Yale Bulletin and Calendar
News Stories

October 20 - October 27, 1997
Volume 26, Number 9
News Stories

News Stories

'Global Change' symposium to mark Turekian's 70th birthday

Approximately 30 former students and colleagues of Karl K. Turekian will gather for a symposium in honor of the Yale geochemist being held on campus Friday and Saturday, Oct. 24 and 25. The event celebrates the scientist's 70th birthday on Oct. 25.

Titled "Global Change: The Broad View," the symposium will include a session beginning at 8:30 a.m. on Friday in the auditorium of the Peabody Museum of Natural History, 170 Whitney Ave. The remaining sessions will take place at 1 p.m. on Friday and at 8:30 a.m. and 1 p.m. on Saturday in Rm. 123 of Kline Geology Laboratory, 210 Whitney Ave.

Among the many topics that will be examined are conditions on the ocean floor and in the atmosphere, government grants for research, the use of isotopes and the "business" of geochemistry.

Admission to the symposium sessions is free, and the public is welcome. For further information or a complete schedule, contact Gwyneth Williams by phone at 432-3185 or by email at gwyneth.williams@yale.edu.

Professor Turekian holds the Silliman chair in geology and geophysics and is director of the Center for the Study of Global Change. He is also editor of the journal Geochimica et Cosmoschimica Acta and curator of meteorites for the Peabody Museum.

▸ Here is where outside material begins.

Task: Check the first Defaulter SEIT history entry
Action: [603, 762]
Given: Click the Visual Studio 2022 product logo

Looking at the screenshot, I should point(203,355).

The Yale scientist's major fields of research are planetary evolution, marine and atmospheric geochemistry, and trace element geochemistry. His work laid the foundation for the widespread use of isotopes in uncovering the earth's environmental history; he helped discover the rules governing the distribution of trace metals in the ocean; and he revealed for the first time the fundamental distribution of chemical properties in the ocean.

A member of the Yale faculty since 1956, Professor Turekian was educated at Wheaton College and Columbia University. During his career, he has received many honors for his work, including election to the National Academy of Sciences and the American Academy of Arts and Sciences.

A past recipient of the Victor M. Goldschmidt Award, the highest medal of the Geochemical Society, Professor Turekian was awarded the Maurice Ewing Medal
by the U.S. Navy and the American Geophysical Union last spring for his "significant, original contributions to understanding physical, geophysical and geological processes in the ocean." The citation for that medal described the Yale scientist as "one of the world's most productive, widely known, and best-loved geochemists ... [who] has laid the foundation for a vast array of geochemical topics in the Earth and ocean sciences through research carried out with unsurpassed insight, originality, dedication and selflessness."